Is LLM compute cost going down? Timeline (2022–Aug 2025)

Short answer

Yes: the cost to run LLMs (inference) has fallen dramatically since 2022—by orders of magnitude for equivalent quality levels—while training costs for cutting-edge frontier models have generally increased.[1][2][3][4][5][6]

Early public benchmarks and pricing baselines: models achieving mid-tier MMLU performance (e.g., GPT‑3.5-level) were priced at roughly $20 per million tokens in late 2022, setting an initial reference point for subsequent price declines.[2]

Frontier training costs surge: estimates for training GPT‑4 and Google’s Gemini rose into the tens to hundreds of millions, reflecting growing scale and complexity of top-tier models.[3][5]
Inference begins rapid decline for same-quality targets: comparing consistent quality levels (e.g., MMLU), prices start falling sharply across providers.[6][2]

Massive drop in inference price for GPT‑3.5‑equivalent quality: the cost to query a model scoring about GPT‑3.5 on MMLU fell from $20.00/million tokens (Nov 2022) to $0.07/million tokens (Oct 2024), a >280× reduction in ~18 months.[2]
Training costs remain high across major releases (e.g., Llama 3.1‑405B $170M; Grok‑2 $107M; Mistral Large $41M), underscoring divergence between training and inference economics at the frontier.[4]

“Inference price declines are rapid but uneven”: analysis shows 9× to 900× per year declines depending on the task/benchmark, with some of the fastest drops occurring in the past year; uncertainty remains about persistence of the fastest rates.[1][2]
Cross‑provider dispersion persists: open‑weight models (e.g., Llama‑3.1‑70B, 405B) show wide price spreads across serving providers—from ~$0.20 to ~$2.90 per million tokens for 70B, and ~$0.90 to ~$9.50 for 405B—indicating a non‑commodity market despite overall downtrend.[7]
Overall “LLMflation” pattern: multiple analyses find roughly an order‑of‑magnitude (10×) per year decrease in inference cost for constant quality, with ~1,000× over three years at lower MMLU targets and ~62× since 2023 at GPT‑4‑class MMLU levels.[6][1]
Economic shift toward inference/test‑time compute: improvements in smaller, efficient models and reasoning‑time strategies change cost structures, moving more cost to inference cycles even as per‑token prices fall, driven by higher usage and longer “thinking.”[8]

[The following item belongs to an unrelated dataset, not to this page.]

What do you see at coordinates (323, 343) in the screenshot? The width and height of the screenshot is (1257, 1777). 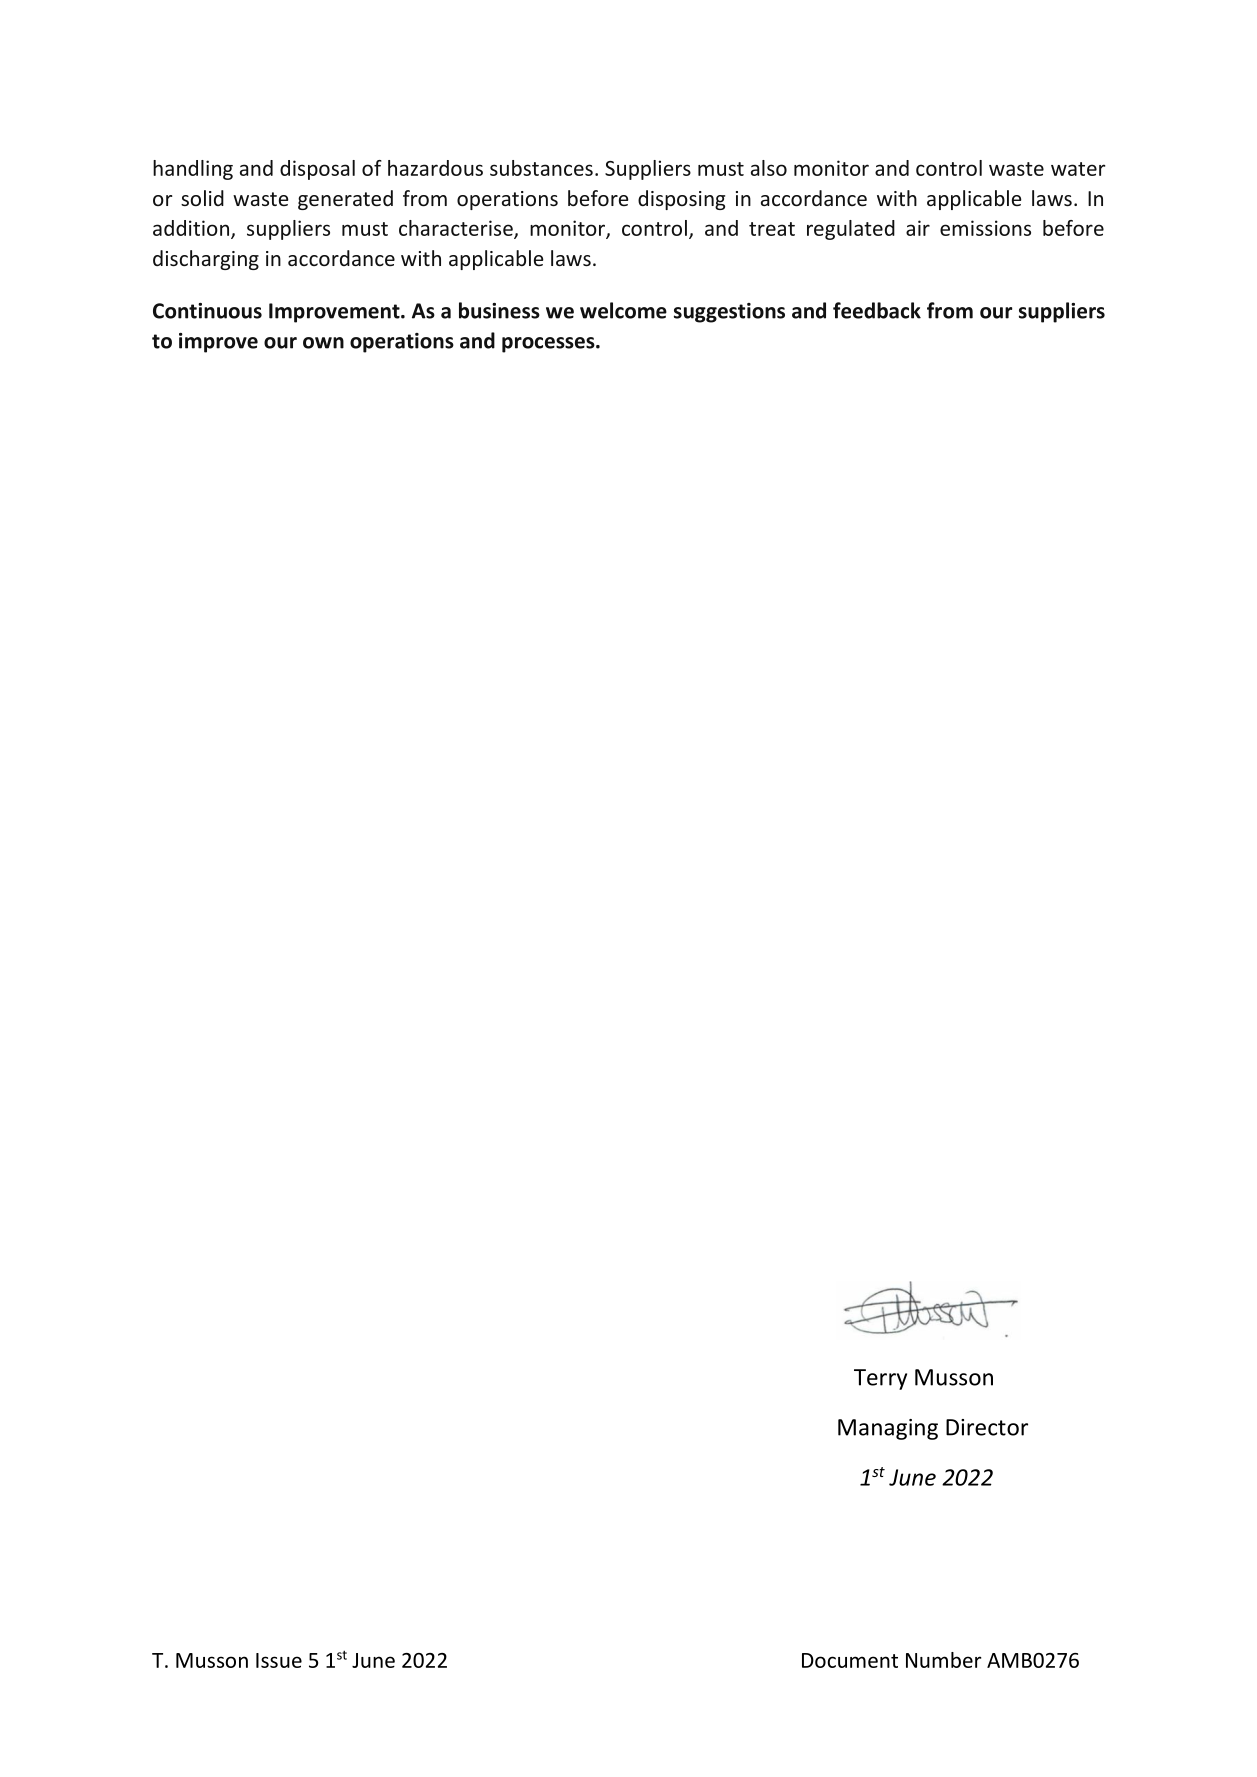 I see `own` at bounding box center [323, 343].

Inference costs: strongly down since 2022 for equivalent performance, with 10× per year as a useful rule‑of‑thumb across many benchmarks; exact declines vary widely by task and provider.[7][1][2][6]
Training costs: at the frontier, still trending high (often $50M–$200M+) even as some efficient/open models are cheaper to train—so “compute cost” depends on whether discussing training or inference.[5][3][4]
Market dynamics: significant price dispersion by provider and model size persists despite overall declines, suggesting room for further competition and optimization.[7]

GPT‑3.5‑equivalent inference price: $20.00/million tokens (Nov 2022) → $0.07/million (Oct 2024), >280× decline.[2]
Inference price declines across tasks: 9× to 900× per year; some fastest drops in the last year.[1][2]
Three‑year view: ~1,000× decline at lower MMLU target (42) from $60 → $0.06 per million tokens; ~62× decline since GPT‑4 era at higher MMLU target (83).[6]
Provider spread (example, open‑weight): Llama‑3.1‑70B Instruct ranges ~$0.20–$2.90 per million tokens; Llama‑3.1‑405B ~$0.90–$9.50.[7]
Frontier training costs (examples): GPT‑4 ~$79M (estimate); Gemini 1.0 Ultra ~$192M; Llama 3.1‑405B ~$170M; Grok‑2 ~$107M; Mistral Large ~$41M.[3][4][5]

For inference: compute cost is decisively going down since 2022, with step‑changes in 2023–2025; pace varies by task and provider.[1][2][6][7]
For training: leading‑edge training costs are not falling; they remain very high or rising for the most capable frontier systems.[4][5][3]